Stored records
##############################

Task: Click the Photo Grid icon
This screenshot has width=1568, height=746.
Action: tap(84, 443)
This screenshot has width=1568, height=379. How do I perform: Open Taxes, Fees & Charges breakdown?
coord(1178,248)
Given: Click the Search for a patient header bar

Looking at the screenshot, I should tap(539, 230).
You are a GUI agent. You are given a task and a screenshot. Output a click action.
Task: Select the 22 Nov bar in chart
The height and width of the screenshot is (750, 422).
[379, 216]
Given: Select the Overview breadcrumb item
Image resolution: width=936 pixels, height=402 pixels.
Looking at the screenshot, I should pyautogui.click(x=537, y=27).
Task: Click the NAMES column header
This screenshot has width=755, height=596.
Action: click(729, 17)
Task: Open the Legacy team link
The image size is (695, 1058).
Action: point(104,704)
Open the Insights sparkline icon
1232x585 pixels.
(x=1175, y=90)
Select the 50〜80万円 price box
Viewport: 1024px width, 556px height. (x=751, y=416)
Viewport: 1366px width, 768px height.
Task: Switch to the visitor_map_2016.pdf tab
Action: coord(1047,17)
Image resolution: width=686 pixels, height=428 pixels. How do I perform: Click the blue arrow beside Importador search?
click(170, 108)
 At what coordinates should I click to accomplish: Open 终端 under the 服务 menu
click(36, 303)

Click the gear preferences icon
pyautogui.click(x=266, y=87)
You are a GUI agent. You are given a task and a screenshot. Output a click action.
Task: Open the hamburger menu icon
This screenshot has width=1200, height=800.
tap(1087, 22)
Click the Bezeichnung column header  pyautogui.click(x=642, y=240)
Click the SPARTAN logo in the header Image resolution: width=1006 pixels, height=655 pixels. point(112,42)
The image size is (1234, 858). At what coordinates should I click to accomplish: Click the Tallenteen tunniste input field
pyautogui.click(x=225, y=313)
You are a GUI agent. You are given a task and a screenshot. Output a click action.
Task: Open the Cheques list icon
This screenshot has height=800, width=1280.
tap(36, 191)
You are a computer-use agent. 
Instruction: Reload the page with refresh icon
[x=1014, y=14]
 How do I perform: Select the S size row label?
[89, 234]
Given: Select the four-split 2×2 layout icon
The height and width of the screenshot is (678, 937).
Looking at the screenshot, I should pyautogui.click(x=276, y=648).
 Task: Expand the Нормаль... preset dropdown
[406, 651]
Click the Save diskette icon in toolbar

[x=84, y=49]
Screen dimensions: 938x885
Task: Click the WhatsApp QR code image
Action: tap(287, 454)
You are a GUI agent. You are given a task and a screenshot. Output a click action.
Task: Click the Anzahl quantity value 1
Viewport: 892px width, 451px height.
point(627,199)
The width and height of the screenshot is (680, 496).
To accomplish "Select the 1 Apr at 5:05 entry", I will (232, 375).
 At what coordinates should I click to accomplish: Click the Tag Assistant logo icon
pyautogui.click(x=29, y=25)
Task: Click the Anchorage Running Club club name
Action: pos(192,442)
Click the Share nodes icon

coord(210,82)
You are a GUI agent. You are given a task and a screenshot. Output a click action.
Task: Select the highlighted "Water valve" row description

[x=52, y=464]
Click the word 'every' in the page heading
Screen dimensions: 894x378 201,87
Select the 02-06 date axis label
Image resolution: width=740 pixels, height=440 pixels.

##############################

WHAT THIS TASK INVOLVES:
All lines above from the line with "You are a computer-use agent." through the line with "The width and", both included, are to be set down exactly, with nothing else.

THE ANSWER:
You are a computer-use agent. 
Instruction: Reload the page with refresh icon
[x=1014, y=14]
 How do I perform: Select the S size row label?
[89, 234]
Given: Select the four-split 2×2 layout icon
The height and width of the screenshot is (678, 937).
Looking at the screenshot, I should pyautogui.click(x=276, y=648).
 Task: Expand the Нормаль... preset dropdown
[406, 651]
Click the Save diskette icon in toolbar

[x=84, y=49]
Screen dimensions: 938x885
Task: Click the WhatsApp QR code image
Action: tap(287, 454)
You are a GUI agent. You are given a task and a screenshot. Output a click action.
Task: Click the Anzahl quantity value 1
Viewport: 892px width, 451px height.
point(627,199)
The width and height of the screenshot is (680, 496).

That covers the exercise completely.